I was recently putting together the March issue of Electronics Manufacture & Test, our UK-based magazine, which, for 25 years was our ‘core’ product. We evolved as well of course. This newsletter and its sister website, EMTWorldWide, was launched in 2007 as we responded to the increasing globalisation of the electronics industry.
However, we have made our evolutionary changes along the way and one of the more significant was the launch in 1999 of Electronics Outsourcing (not to be confused with a magazine in the UK that was launched in the past few years and has adopted a similar title!), our quarterly review of the UK and Ireland EMS sector. The March issue is therefore our ten-year anniversary and although my editorial introduction for this is firmly aimed at the UK, I believe it still has relevance across the world.
The whole industry has been transformed in the ten years since we first launched Electronics Outsourcing. Back in 1999 all the global CEMs had major facilities across Scotland and Ireland, while a raft of indigenous ‘Tier 2s’ gorged themselves on the booming telecoms industry. The crash at the beginning of this decade wiped out many of these companies, the global companies moving east, or even Far East, while the indigenous companies were casualties of the necessary worldwide reduction in capacity. The survivors were the companies working across a number of sectors where flexibility, complexity and quality were far more important than volume and price.
CEMs were superseded by EMS (Electronics Manufacturing Service) providers as customers expected more services from their contractors than just board assembly, sometimes to the extent of taking a product from concept to delivery to end customer and every stage in between. This model as a true partner to the OEM has flourished over the last decade.
Equally the march offshore, particularly to China, has continued, sometimes driven by price and occasionally, I believe, by fashion, so that there is little volume manufacturing left in the UK. The small to mid-size companies that remain have sometimes become a conduit to low-cost manufacturers overseas when production ramps-up, but more often specialise in industries where high volume manufacture is unlikely to be necessary.

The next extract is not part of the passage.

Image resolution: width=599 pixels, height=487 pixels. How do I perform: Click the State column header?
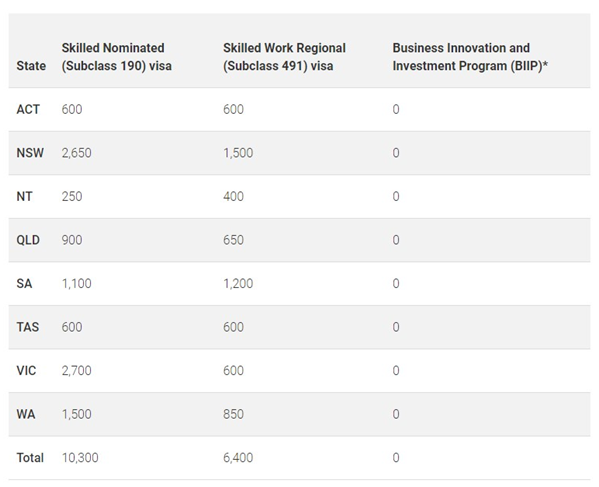[31, 66]
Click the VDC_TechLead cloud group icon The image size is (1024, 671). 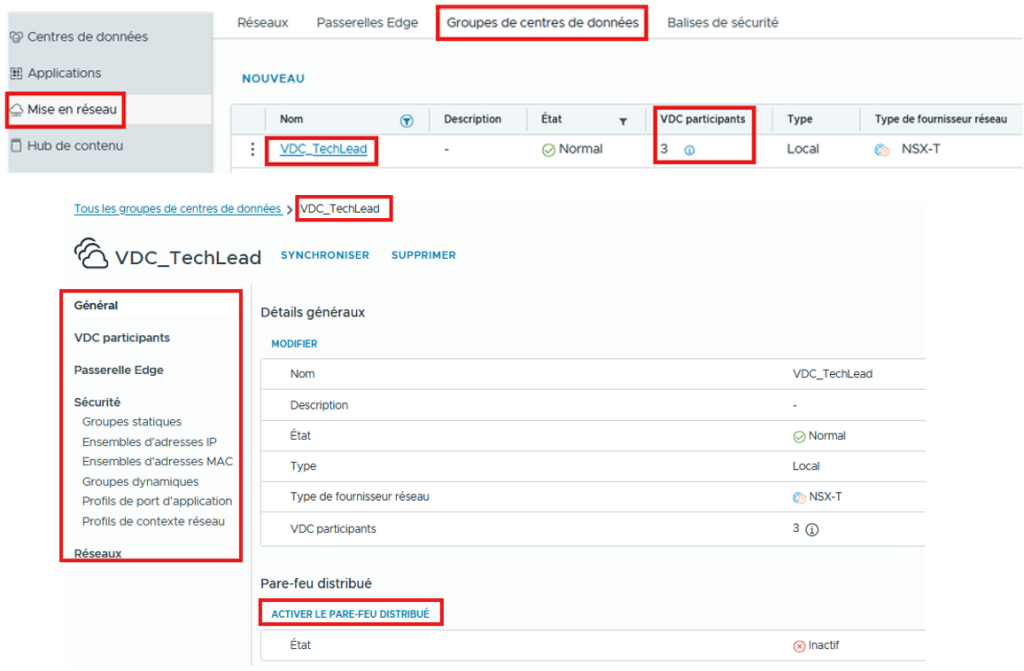click(x=91, y=255)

There have been signs of late that the value of having a local manufacturing partner has been underestimated in the past and the migration eastwards has not only slowed, but may in fact be reversing. A recent survey by the IPC indicated just this effect (see LinkCode 22506 for the full story) with a variety of concerns driving OEMs (42% according to this survey) to switch their outsourcing strategy back from Asia to North American or European companies. Admittedly the survey sample was too small to quantify this trend properly but it should come as no surprise. While issues such as quality, transport costs, logistics etc play their part, the bottom line is that China in particular is not as low-cost geography as it once was – a trend to middle class that is only going to continue.
Which makes it an exciting time for EMS companies in the UK and Ireland (and other traditional manufacturing bases). Despite having to cope with the immediate pressures of the economic situation, these companies should now be jostling for position for the future as the likelihood is that more OEMs will be looking locally. The UK will never be a high-volume manufacturing centre again, but the chances are that EMS providers will have the opportunity for bidding for higher volumes in the future if they can offer a cost model that complements the undoubted engineering expertise. I suspect the inherent invention and durability within our EMS sector will start to pay dividends over the coming years.